Are there times when you seem to have too many things going on and other times when you feel your council's calendar is empty? One way to help maintain balance within the council is by following a structure of two meetings and three events per month. This model calls for a general council meeting, an officers meeting, and three events - one event each for fraternal/social, faith-based, and service. You can and are encouraged to do more, but as a baseline, this structure should be the minimum activity your council does each month.
This meeting welcomes all members of the council to get together and discuss council business, appropriate funds, and plan for the council's activities. This meeting should be held at a regular time and place so that council members can plan for it. Keep the meeting to 30-45 minutes at most and follow it with some sort of social or faith-based activity such as a council meal, rosary, or Mass.
This meeting gathers all officers to plan for the monthly general council meeting. It should be informal and each officer should give a report of his activities and projects to help prepare an agenda for the general council meeting. This meeting can take place over a meal and should be complete in an hour. Although all officers should be expected to attend, invite any council member wishing to get more involved in the council's work. This is especially true of underclassmen who may have joined and show promise as future leaders of the council. Getting these individuals involved early helps ensure they are trained and practiced in handling council affairs.
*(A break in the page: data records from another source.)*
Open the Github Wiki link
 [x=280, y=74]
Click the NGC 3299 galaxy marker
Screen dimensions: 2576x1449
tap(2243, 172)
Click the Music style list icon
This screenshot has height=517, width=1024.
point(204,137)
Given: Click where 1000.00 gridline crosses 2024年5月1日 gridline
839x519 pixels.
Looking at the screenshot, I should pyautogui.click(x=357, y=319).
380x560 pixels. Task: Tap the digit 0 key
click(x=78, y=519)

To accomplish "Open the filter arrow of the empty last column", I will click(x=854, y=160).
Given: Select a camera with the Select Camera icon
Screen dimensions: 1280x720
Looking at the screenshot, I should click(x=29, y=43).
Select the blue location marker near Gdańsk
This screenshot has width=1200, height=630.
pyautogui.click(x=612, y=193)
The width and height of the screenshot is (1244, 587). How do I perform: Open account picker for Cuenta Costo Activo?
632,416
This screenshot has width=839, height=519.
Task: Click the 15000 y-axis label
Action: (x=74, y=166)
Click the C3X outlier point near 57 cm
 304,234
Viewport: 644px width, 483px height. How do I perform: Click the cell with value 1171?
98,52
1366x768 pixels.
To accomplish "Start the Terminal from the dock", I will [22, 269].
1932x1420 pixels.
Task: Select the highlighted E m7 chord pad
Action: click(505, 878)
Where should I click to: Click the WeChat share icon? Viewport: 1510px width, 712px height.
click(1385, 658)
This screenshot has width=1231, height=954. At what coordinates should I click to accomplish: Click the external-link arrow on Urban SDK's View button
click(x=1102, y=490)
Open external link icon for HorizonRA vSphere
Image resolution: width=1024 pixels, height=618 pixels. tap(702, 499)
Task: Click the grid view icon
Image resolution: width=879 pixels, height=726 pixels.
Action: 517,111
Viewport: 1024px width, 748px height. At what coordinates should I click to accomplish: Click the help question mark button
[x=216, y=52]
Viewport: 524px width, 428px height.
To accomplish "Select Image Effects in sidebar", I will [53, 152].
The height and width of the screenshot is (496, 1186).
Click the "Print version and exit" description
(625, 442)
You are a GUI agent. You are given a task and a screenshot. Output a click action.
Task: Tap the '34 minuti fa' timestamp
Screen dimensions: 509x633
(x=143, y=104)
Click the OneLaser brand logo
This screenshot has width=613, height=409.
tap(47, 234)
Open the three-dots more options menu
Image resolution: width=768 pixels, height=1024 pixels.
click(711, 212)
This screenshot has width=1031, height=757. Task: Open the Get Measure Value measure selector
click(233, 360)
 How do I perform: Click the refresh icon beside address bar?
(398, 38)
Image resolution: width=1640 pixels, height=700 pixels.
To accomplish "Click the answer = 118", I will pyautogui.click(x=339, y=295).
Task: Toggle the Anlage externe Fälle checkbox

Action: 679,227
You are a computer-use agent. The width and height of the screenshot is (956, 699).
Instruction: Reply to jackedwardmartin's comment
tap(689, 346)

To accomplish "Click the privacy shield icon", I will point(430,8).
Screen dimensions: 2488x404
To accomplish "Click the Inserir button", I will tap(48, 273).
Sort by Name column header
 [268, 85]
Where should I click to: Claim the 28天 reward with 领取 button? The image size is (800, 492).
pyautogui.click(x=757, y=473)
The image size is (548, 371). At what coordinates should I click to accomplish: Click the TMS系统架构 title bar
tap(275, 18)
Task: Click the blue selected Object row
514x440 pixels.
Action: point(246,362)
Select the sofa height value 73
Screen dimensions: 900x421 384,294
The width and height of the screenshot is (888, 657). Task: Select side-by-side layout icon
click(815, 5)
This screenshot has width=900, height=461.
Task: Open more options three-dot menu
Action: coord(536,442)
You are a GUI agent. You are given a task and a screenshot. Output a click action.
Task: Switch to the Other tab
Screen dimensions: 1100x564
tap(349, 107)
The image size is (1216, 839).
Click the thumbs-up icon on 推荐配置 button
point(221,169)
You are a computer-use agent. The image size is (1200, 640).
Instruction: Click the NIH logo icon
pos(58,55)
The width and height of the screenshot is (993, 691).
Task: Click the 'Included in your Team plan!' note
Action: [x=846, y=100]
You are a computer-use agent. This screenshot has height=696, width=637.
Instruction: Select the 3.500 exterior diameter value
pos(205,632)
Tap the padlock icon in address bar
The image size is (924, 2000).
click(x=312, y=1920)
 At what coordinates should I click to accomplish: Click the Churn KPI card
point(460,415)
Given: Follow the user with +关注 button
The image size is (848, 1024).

To give an example of how the officers meeting relates to the general council meeting, consider the scenario in which the council wants to give a donation to a pro-life charity. At the officers meeting, the officers would discuss how much money the council has in its budget and recalls how much may have been given in previous years. Then they can look at the other pro-life work the council hopes to do and come up with a suggested donation amount. At the general meeting, the officers can present their suggestion and their reasons for the proposed amount. Then the council members can ask questions or bring up other points for discussion before the council votes on the measure. Holding successful officers meetings helps the general council meeting run more smoothly and finish in a timely manner.
Each month, commit to holding at least one fraternal, one faith, and one service event for the council. These events can be either large events that take a lot of planning or simpler events where members just show up. Some of these events may become popular and turn into bimonthly or even weekly events, while others may take place once a semester or once a year. Here are some ideas:
It's important that each council sets aside time to have social events that build fraternity and community. Gather for a meal at the dining hall or sit together at a campus sporting event. More elaborate events include a weekend hiking/camping expedition, a trip to the movies, or a visit to another college council near you.
As men of faith who strive to grow closer with God, promote faith-based events as part of your council activities. Gather for daily Mass as a council, sponsor a weekly or daily rosary on campus, organize a Eucharistic procession, run a council retreat, or plan a pilgrimage to a nearby shrine.
It's important for your council to develop relationships with local charities and individuals who need your assistance. Look at establishing a relationship with a local food pantry or nursing home that your council visits on a weekly basis can be just as powerful as the one or two large fundraisers for groups like Special Olympics or Habitat for Humanity, you organize each year. Partner with other service-oriented campus groups and providing manpower to their events. Work with your chaplain and find out his needs. There may be work at your campus ministry or Newman Center such as painting rooms, raking leaves, or decorating the Church for liturgical seasons.
By adapting a model of two meetings and (at least) three events a month, your council positions itself for success and sustainability. By remaining active and having a diverse programming regimen, you will continue to attract other men to your council and make a difference on campus and in your community.